Brown University is being sued over an alleged violation of antitrust laws by denying student-athletes athletic scholarships and compensation for their services. Last week, attorneys representing Grace Kirk ‘24, a women’s basketball team member, and Tamenang Choh ‘21 MPA ’22 filed a lawsuit seeking class-action status to represent all current and former athletes at the eight Ivy League schools dating back to those recruited since March 2019. By not awarding athletic scholarships to their student-athletes, all eight Ivy League schools and the Ivy League Council of Presidents, which coordinates Ivy League athletics, are being sued for illegally allegedly conspiring and financially restricting athletes who otherwise could have pursued scholarships to cover their tuition and fees.
Harvard, Yale, Brown, Princeton, Dartmouth, Cornell, Columbia, and UPenn do not offer merit scholarships, including athletic scholarships, under the “Ivy League Agreement” since 1954. Thus, Brown University and the rest of the Ivy League are the only 8 of the 350 total Division I NCAA universities that do not offer scholarships for their student-athletes. In fact, the lawsuit argues how the Ivy League Agreement has “direct anticompetitive effects, raising the net price of education that Ivy League athletes pay and suppressing compensation for the athletic services they provide to the University Defendants.” While the defendants contend that prospective athletes have the choice of attending academically similar colleges with comparable athletic programs that offer athletic scholarships, this does not negate the fact that the Ivy League continues to violate antitrust laws.
The lawsuit highlights how the Ivy League Agreement infringes the Sherman Antitrust Act of 1890, which “prohibits competing businesses, including colleges, from colluding in ways that harm competition,” according to Michael McCann, director of the Sports and Entertainment Law Institute at the University of New Hampshire. In other words, by the Ivy League not offering athletic scholarships, they are “artificially suppressing” competition for those students who are “both elite students and elite athletes” seeking to play at the Division I level. If Brown University was to not offer athletic scholarships on its own, a lawsuit would no longer be viable under antitrust law; however, what is extremely concerning is the collaboration among Ivy League schools to all purposely not offer athletic scholarships, especially when they can afford it. Brown University’s $6.5 billion endowment, combined with the other Ivy League schools whose endowments collectively exceed $170 billion, demonstrate their ability to afford to offer athletic awards to their student-athletes, especially when these athletes’ performances bolster their institutional “revenue and prestige.”
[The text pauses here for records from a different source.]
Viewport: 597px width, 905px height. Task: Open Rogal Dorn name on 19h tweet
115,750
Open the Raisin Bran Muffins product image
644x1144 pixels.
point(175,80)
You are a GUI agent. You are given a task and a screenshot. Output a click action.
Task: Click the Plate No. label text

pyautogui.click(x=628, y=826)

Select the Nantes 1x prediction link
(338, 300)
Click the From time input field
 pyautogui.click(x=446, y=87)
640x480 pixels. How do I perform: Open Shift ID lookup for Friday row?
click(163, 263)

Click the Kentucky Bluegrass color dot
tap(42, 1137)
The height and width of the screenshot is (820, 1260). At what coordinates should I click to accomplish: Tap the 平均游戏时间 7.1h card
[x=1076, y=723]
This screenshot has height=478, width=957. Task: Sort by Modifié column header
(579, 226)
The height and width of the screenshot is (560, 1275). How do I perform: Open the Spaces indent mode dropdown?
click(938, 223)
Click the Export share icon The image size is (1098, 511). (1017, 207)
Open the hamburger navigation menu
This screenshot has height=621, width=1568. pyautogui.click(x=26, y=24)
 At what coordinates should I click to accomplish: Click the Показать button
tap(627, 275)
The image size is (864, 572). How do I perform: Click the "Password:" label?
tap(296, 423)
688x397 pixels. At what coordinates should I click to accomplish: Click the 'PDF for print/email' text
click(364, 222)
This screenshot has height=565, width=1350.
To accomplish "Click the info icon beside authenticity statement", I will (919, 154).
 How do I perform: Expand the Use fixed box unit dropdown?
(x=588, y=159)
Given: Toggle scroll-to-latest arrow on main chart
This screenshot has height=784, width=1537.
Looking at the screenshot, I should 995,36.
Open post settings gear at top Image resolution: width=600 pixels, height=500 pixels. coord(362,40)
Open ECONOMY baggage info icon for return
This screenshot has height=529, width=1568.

University Spokesperson Brian Clark asserted to the Brown Daily Herald how the lawsuit “has no merit” and pointed to Brown’s commitment to meeting 100% of every undergraduate’s demonstrated financial need. While Brown must complete the full demonstrated financial need of all applicants, the institution is not exempt from not complying with antitrust law and is more than fully capable of maintaining its reputation for academic excellence while properly compensating athletically high-achieving students. Especially when the Supreme Court ruled unanimously in the landmark NCAA v. Alston case that the NCAA limiting athlete compensation for academic-related costs violates antitrust law, the Ivy League should reconsider their decision to collectively decline to offer athletic scholarships as the lawsuit claims this similarly hinders competition.
Even if the lawsuit rules in favor of the Ivy League, Brown University can demonstrate its commitment to student-athletes’ well-being by supporting its athletes financially.